While scientists and engineer are working to solve ever complex problems. I am more looking forward to the implementation of more easier and less risky solutions to start building that acceptance of machines in medical systems, never seen before. To draw an analogy to industry, it needs to and in my opinion will start to threat doctors the same way, as machines threatened industry workers and then computers to a lot of labor market. Today, machines in the form of Artificial Intelligence are once again threatening the jobs of engineers, lawyers, even music composer, painters and writers. I am not sure what the medical industry thinks about it and how much an average doctor thinks about it. But, I do not see them different from any other profession that can be improved by machines. If you watched the videos, you would know that there are some doctors who are who are supporting these ideas and in fact helping to build these machines.

Another approach towards new clinic

Of course, there are many challenges; social, political, economics, technological etc, in that path. But, I do not think there is anything that cannot be solved. I also do not think that medical world, led by machines will be 100% fool-proof. That is just a wrong expectation and mostly it comes from the fear of unknown. We need to be careful not to evaluate machines to the absolute, but to see if they can improve from where we are today. it is quite natural that we try to judge and evaluate new entrant to the absolute and immediately forget about the negatives of today. We do not need a man guarding the rail-crossing any more. This can be done by a machine with a little training of people. The same way, we won’t need a lot doctors in the future to give simple pills to patients and avoid, multiple (unwanted) visits and wait time in hospitals. That can be done by machines with a handful of really good doctors.

Having said that machines can help solve a lot of problems that we face on a regular basis in the healthcare system, I also know that there are teams working on to change the system and bring improvements. There are groups working on to bring integrated health care approach. Another groups working to promote disease prevention and building healthy lifestyles and early intervention rather than waiting in the clinics for sick patients. E.g. Medical Council of India for the first time is including Attitude, Ethics and Communications (AETCOM) as and integral part of the course. How it will work and if comes out to be successful, we need to wait to see the results. However, I think it is a step forward. I hope that those limited experts that we would need in future behind machines would really value these AETCOM. I also hope that by that time there is progress made in integrated health care system, which to me can be possible with machines much more easily than human experts.

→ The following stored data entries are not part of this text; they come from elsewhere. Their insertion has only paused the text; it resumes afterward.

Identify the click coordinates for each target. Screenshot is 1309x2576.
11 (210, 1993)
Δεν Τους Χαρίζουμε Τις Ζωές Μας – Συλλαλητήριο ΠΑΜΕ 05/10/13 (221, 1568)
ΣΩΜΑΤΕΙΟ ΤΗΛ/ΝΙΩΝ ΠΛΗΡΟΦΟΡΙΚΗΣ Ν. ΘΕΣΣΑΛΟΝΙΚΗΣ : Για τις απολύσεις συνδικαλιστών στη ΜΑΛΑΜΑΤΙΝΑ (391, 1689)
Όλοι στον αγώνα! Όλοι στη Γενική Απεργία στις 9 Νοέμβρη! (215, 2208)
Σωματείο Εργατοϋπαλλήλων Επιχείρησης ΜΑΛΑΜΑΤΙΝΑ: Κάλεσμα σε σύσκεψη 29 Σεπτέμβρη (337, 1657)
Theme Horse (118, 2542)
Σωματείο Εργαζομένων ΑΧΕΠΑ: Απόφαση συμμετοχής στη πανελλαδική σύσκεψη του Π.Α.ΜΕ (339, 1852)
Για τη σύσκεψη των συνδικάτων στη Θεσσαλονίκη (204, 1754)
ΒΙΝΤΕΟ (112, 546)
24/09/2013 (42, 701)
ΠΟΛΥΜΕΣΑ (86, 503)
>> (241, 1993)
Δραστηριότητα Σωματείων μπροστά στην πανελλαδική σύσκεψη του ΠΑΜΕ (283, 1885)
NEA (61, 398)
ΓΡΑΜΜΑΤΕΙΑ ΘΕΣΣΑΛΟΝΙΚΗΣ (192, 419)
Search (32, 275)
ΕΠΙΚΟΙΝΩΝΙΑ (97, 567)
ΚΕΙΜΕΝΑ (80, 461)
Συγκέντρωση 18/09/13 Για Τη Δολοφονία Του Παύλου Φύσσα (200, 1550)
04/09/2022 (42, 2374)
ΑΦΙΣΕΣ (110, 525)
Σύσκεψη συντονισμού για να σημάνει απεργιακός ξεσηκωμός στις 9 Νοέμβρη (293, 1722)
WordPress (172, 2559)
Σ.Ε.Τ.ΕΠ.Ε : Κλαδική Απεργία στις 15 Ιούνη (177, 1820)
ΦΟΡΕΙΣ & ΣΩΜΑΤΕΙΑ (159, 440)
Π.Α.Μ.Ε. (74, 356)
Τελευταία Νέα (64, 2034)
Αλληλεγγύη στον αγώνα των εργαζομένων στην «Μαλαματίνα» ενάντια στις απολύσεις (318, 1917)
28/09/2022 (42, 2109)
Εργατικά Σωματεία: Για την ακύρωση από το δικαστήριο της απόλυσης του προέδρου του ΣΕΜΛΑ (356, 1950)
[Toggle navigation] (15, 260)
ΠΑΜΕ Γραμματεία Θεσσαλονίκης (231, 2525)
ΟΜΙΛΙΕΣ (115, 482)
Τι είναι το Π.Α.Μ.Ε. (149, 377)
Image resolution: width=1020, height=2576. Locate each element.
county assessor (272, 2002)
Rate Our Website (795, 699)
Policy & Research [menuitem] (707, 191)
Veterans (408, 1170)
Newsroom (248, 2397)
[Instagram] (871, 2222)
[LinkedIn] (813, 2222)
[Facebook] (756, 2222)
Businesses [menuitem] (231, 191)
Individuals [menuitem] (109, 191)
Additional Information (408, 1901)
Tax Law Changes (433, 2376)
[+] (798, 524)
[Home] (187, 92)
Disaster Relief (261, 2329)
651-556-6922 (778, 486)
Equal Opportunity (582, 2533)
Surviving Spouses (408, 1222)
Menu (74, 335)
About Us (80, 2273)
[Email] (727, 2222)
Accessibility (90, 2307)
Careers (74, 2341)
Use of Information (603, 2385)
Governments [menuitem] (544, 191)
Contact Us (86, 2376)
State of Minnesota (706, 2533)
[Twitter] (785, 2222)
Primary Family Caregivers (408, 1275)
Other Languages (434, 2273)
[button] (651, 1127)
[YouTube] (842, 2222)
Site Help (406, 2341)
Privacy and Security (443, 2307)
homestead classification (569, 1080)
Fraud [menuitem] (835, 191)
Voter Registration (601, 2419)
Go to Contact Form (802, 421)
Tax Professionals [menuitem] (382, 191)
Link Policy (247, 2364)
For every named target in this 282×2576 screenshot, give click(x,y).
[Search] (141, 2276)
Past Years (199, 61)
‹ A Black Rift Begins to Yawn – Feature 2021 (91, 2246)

More details on verily.com

I am not sure what kind of battles would happen between humans and machines in the future. However, I am a person who likes to smile and love to spread it around. Going to hospitals and meeting doctors is no fun for anyone. However, when one goes through experiences as I mentioned earlier, more and more, the inbuilt smile of a person gets lost in frustration, anxiety and prolonged pain. I am a solution oriented person and like to see progress. If you leave a hospital with a solution, it does brings a smile to you. If not a smile then for some it brings a relief. Does it matter if that relief or smile was the result of work done by a machine? Or there are some who would insist to meet human expert for all his repeat checkups, which probably were not needed?

Keep Smiling

Love

Arundeep Singh

Mulla Nasrudin’s young wife, recently returned from her honeymoon, was complaining to her friend about her husband’s drinking habits. “If you knew he drank, why did you marry him?” her friend asked. “I DID NOT KNOW HE DRANK,” said Nasrudin’s wife, “UNTIL ONE NIGHT HE CAME HOME SOBER.”